変更は src/pkg/crypto/x509/verify.go ファイルの checkChainForKeyUsage 関数内で行われています。

  1. NextCert: ラベルの追加: for i := len(chain) - 1; i >= 0; i-- { の直前に NextCert: というラベルが追加されました。これはGo言語の goto ステートメントや continue / break ステートメントで特定のループにジャンプするために使用されるラベルです。

  2. continue から continue NextCert への変更: 元のコードでは、if usage == ExtKeyUsageAny { ... continue } となっていました。

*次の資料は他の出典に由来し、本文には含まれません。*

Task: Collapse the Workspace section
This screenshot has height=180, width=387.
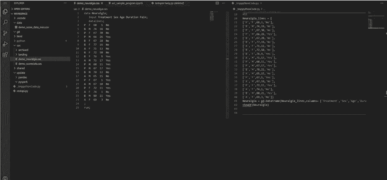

これは、現在の証明書が ExtKeyUsageAny を含んでいる場合、内側の for _, usage := range cert.ExtKeyUsage ループの次のイテレーションに進むことを意味していました。 修正後のコードでは、continue NextCert に変更されています。これにより、ExtKeyUsageAny が見つかった場合、内側のループをスキップするだけでなく、外側の for i := len(chain) - 1; i >= 0; i-- ループ(証明書チェーンを逆順に辿るループ)の次のイテレーションに直接ジャンプします。

この変更の意図は以下の通りです。 ExtKeyUsageAny は、その証明書が「任意の目的」で使用できることを示します。したがって、証明書が ExtKeyUsageAny を含んでいる場合、その証明書は、検証対象の keyUsages の要件を自動的に満たします。この場合、その証明書に対する残りの拡張鍵用途のチェックは不要であり、現在の証明書の検証を成功とみなし、証明書チェーンの次の証明書(NextCert ラベルが指す外側のループの次のイテレーション)に進むべきです。

この修正により、ExtKeyUsageAny を持つ証明書が正しく解釈され、証明書チェーンの検証ロジックがより堅牢かつ正確になりました。